Records drawn from a dataset:
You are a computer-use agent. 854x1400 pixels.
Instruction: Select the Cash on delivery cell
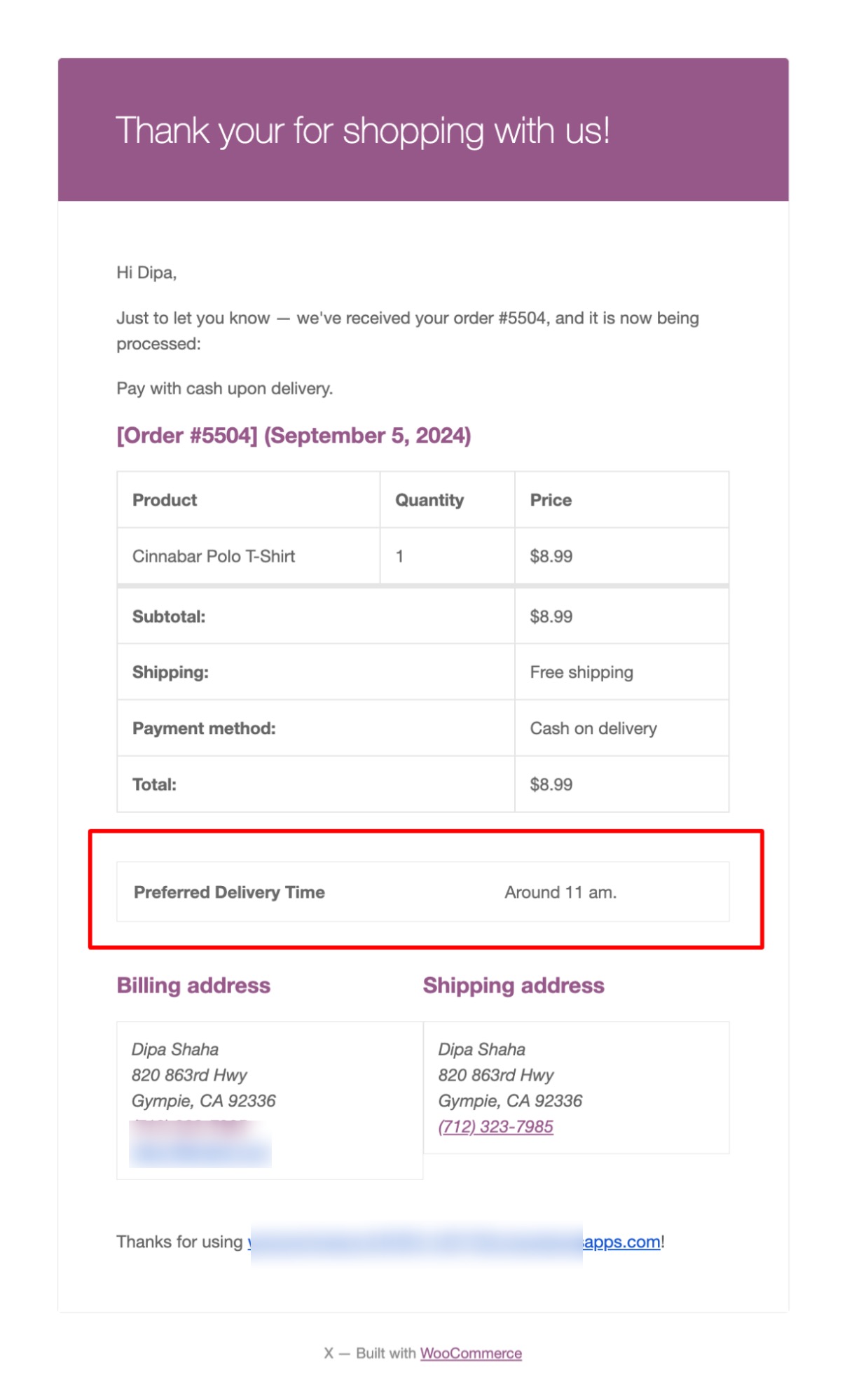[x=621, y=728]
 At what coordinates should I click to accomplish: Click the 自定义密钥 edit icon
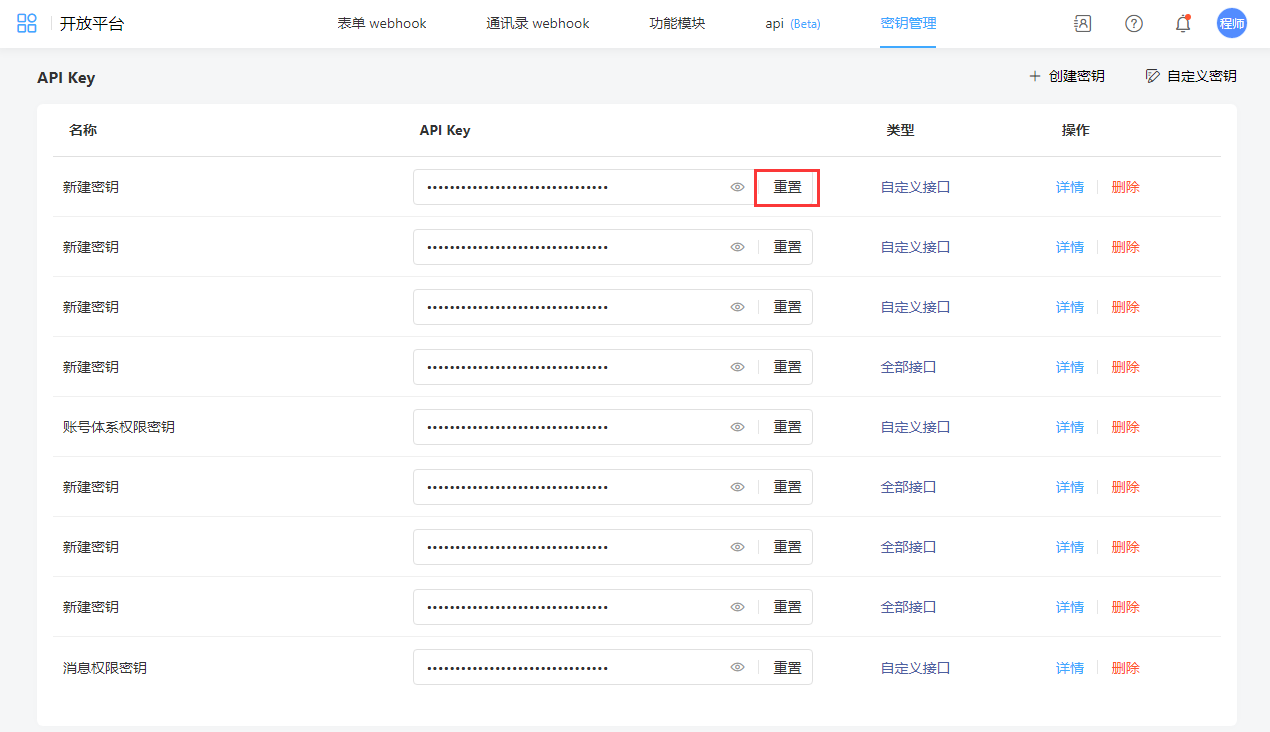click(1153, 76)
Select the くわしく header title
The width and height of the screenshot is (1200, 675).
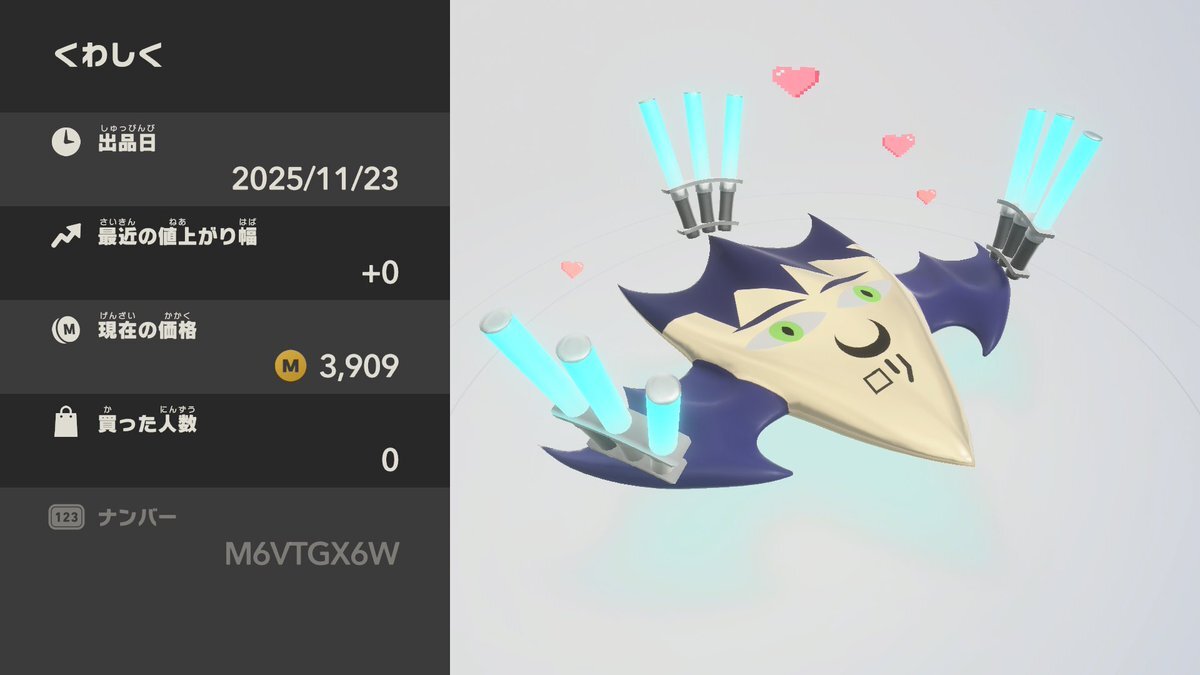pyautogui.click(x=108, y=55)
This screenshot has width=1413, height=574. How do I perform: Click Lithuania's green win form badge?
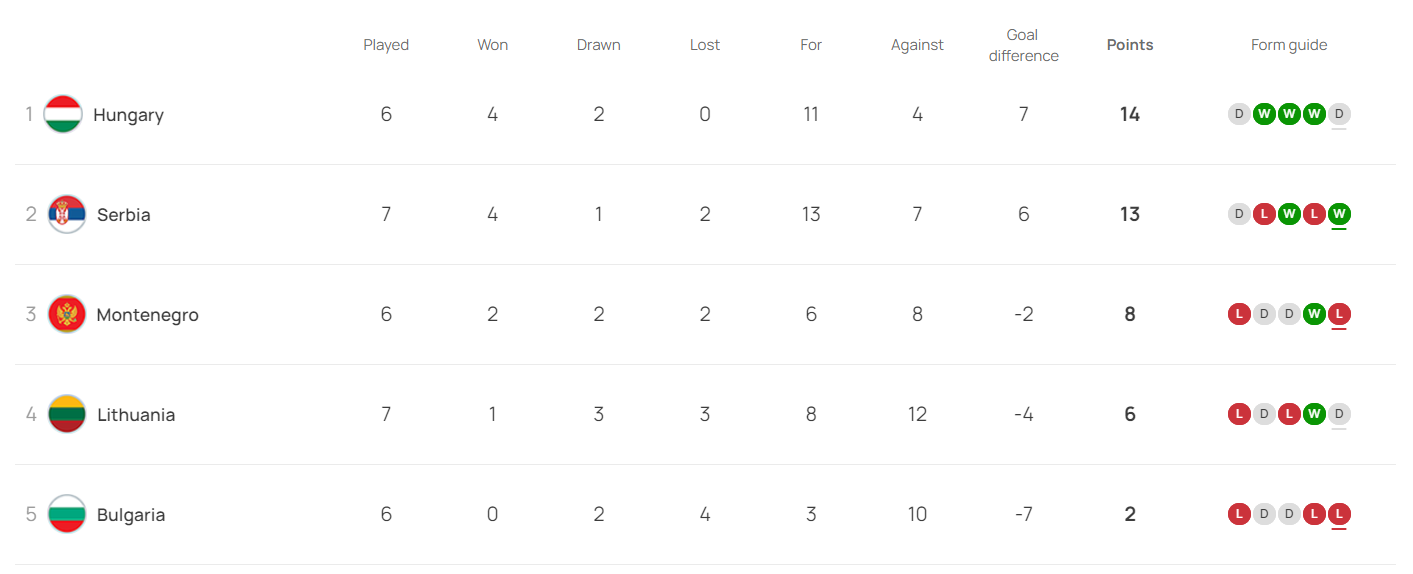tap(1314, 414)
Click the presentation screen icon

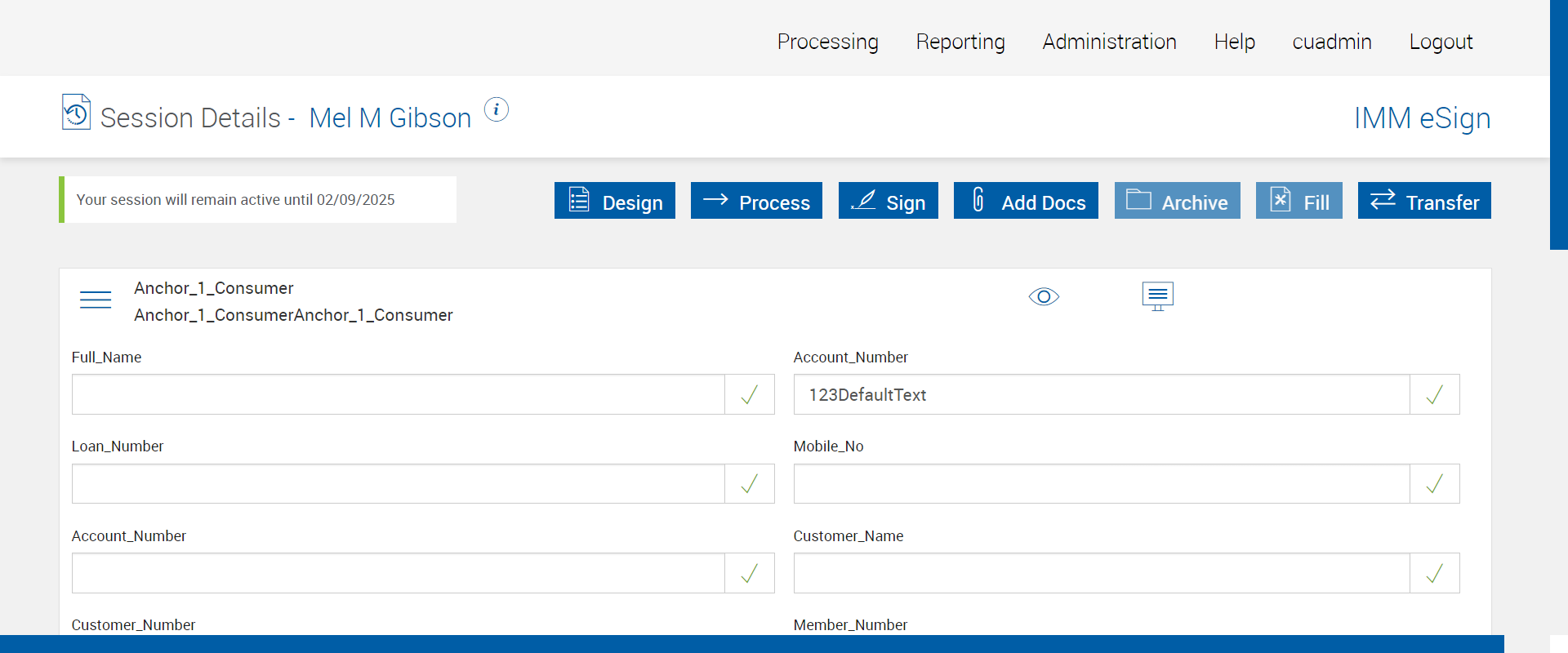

§ **Work instruction**
Without the pictures, print all of the records exactly.

§ **Exercise response**
You are a computer-use agent. 854x1400 pixels.
Instruction: Select the Cash on delivery cell
[x=621, y=728]
 At what coordinates should I click to accomplish: Click the 自定义密钥 edit icon
click(1153, 76)
Select the くわしく header title
The width and height of the screenshot is (1200, 675).
pyautogui.click(x=108, y=55)
This screenshot has width=1413, height=574. How do I perform: Click Lithuania's green win form badge?
tap(1314, 414)
Click the presentation screen icon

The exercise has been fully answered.